WARWICK, RI — The Warwick City Council broke with two years of buying health care from the RI Interlocal Trust Monday night, following the recommendation of the City’s advisor and Mayor Scott Avedisian to pursue self-insurance with West Bay Community Health.
The decision was unanimous, though Councilman Richard Corley and Council President Joseph Solomon each remarked the decision was a difficult one.
Alan Lord, executive director of West Bay, explained his organization is a stop loss pool. Stop loss policies take effect after a threshold is exceeded in claims. The insurance provides protection against catastrophic or unpredictable losses.
According to their website, WBCH provides coverage from each member’s attachment point to $500,000, then purchases stop loss coverage for claims above that limit.
Alan Lord, executive director of WBCH, said his company could cover Warwick city employees, with stop-loss insurance to guard against employee costs exceeding that. Lord said the stop-loss insurance would be $30.26 per employee, per month. Warwick would be responsible for costs up to the first $450,000, then the stop-loss risk pool would cover costs up to $500,000, then Blue Cross would take on any additional costs.
The move to WBCH was supported by the city’s advisor, Rob Calise of the Cornerstone Group, and the council also received a letter supporting Calise’s assessment from Mayor Scott Avedisian in their materials for the evening.
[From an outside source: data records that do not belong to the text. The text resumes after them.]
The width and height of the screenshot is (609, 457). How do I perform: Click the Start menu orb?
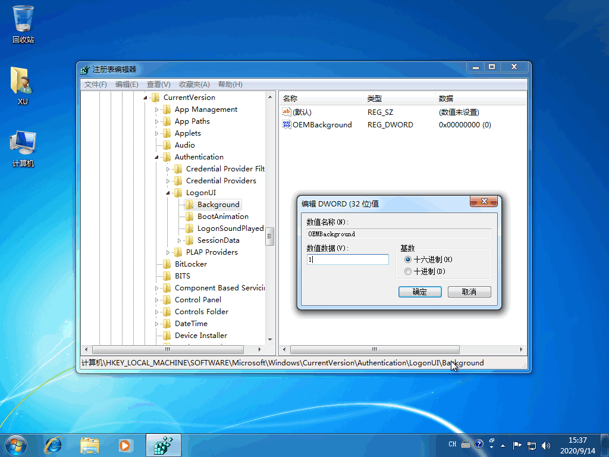[x=16, y=444]
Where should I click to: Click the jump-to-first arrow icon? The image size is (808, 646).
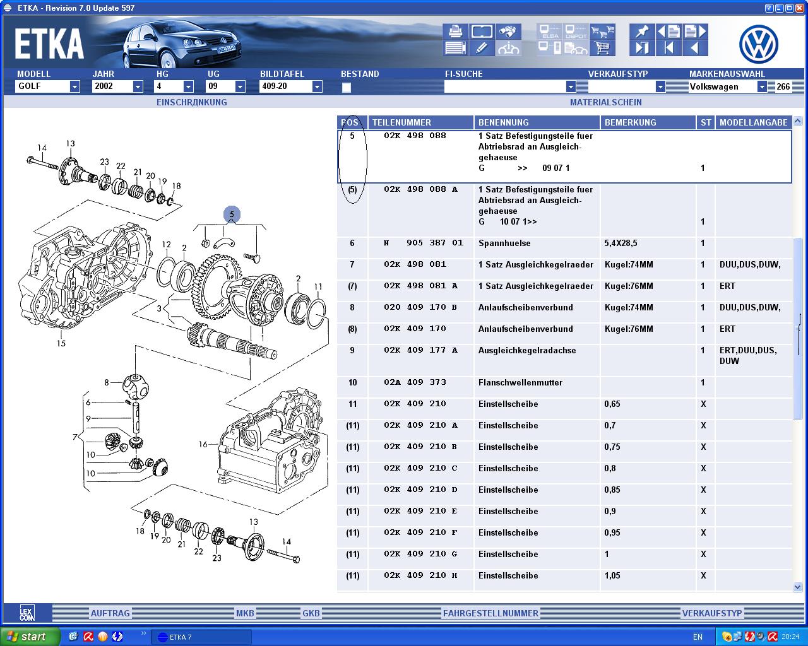pyautogui.click(x=668, y=48)
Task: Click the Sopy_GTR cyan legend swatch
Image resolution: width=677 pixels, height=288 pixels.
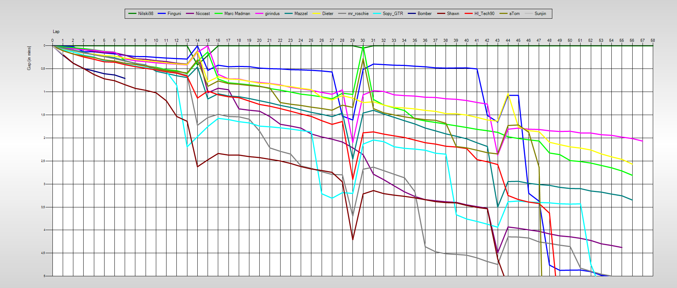Action: [x=377, y=14]
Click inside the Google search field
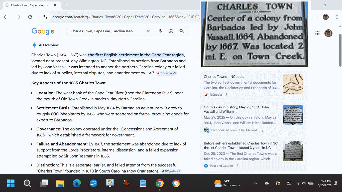 pyautogui.click(x=105, y=31)
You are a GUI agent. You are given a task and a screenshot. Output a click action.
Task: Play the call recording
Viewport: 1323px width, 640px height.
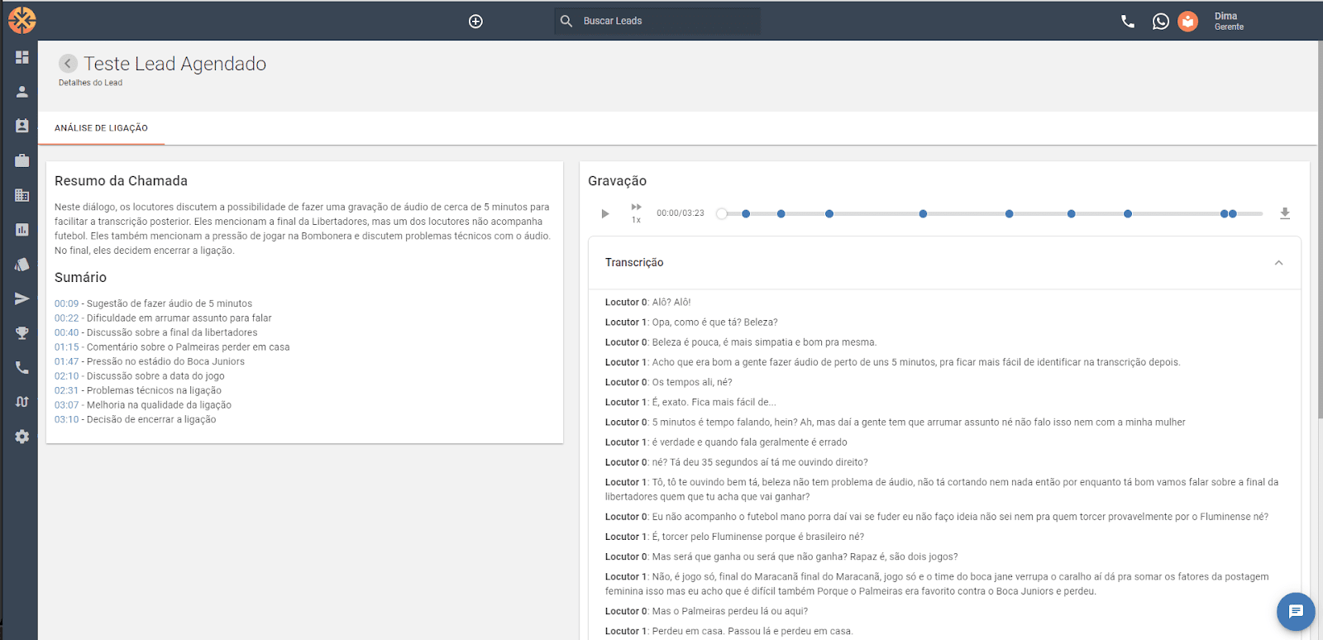click(x=605, y=213)

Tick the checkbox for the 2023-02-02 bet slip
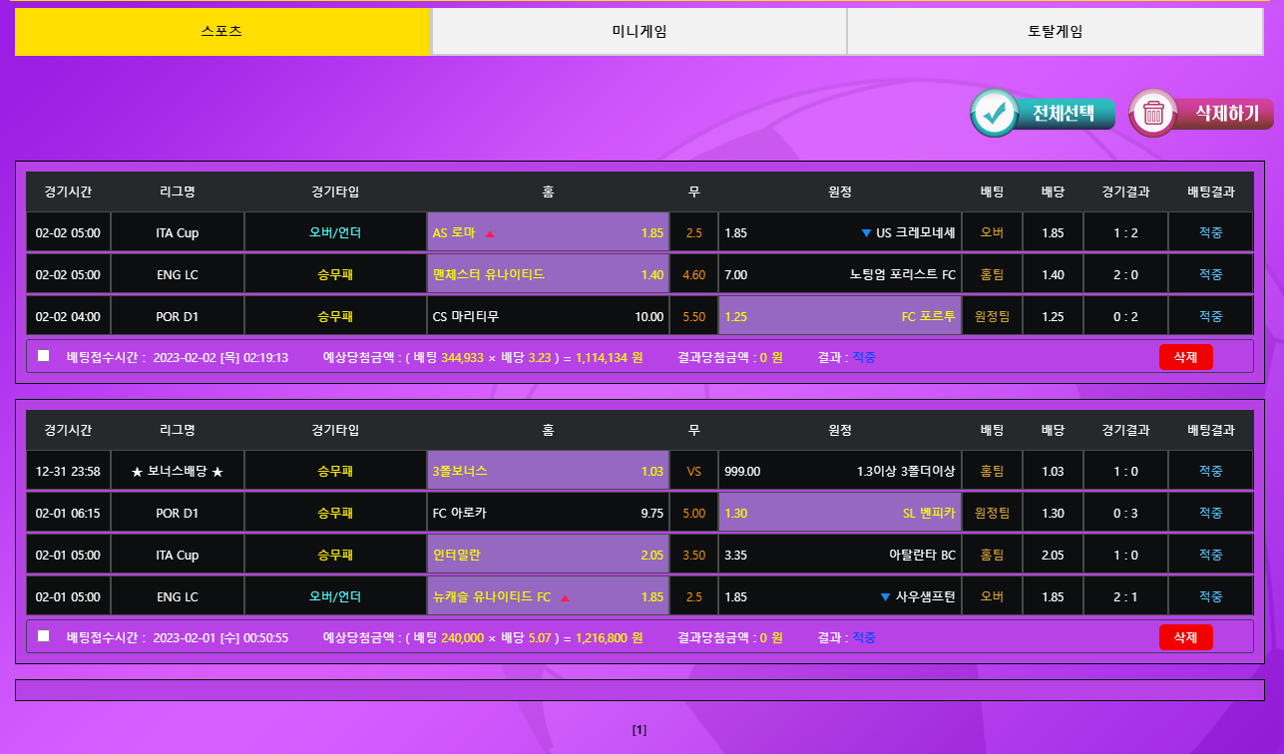pos(43,356)
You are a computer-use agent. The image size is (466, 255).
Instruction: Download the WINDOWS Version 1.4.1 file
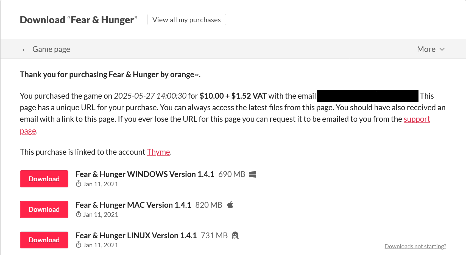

Ian Ridlon, president of the Interlocal Trust, argued to keep the city’s business.
The trust, he said, was established in 1986 to allow cities and towns to team up so they could afford to purchase their own health insurance. The communities within the trust lend the organization buying power to win lower rates, Ridlon said, but, more importantly, stability.
Ridlon pointed out that the stability the Interlocal Trust provides keeps their members rates stable, even if their premium costs spike unexpectedly. That stability has served Warwick well, Ridlon said, during the last two years, when their health insurance costs spiked by more than a $ 1 million.
“If you had gone self insured, at the end of 2015-2016 you would’ve had a $2 million dollar loss,” Ridlon said.
The argument did not persuade council members away from the advice of Avedisian and the city’s advisor, Calise, serving the city for $15,000, said Councilman Jeremy Rix.
Rix said that while the decision seemed a difficult one, he and his fellow council members had decided to follow the advice of the advisor they’d hired to point them in the right direction.
“Good luck to them, because they’ve been $2 million off every year,” Ridlon said.
The City Council’s next meeting is scheduled for May 26 for the first budget public hearing, followed by budget hearings on Tuesday, May 30, Wednesday, May 31, and Thursday, Jun 1.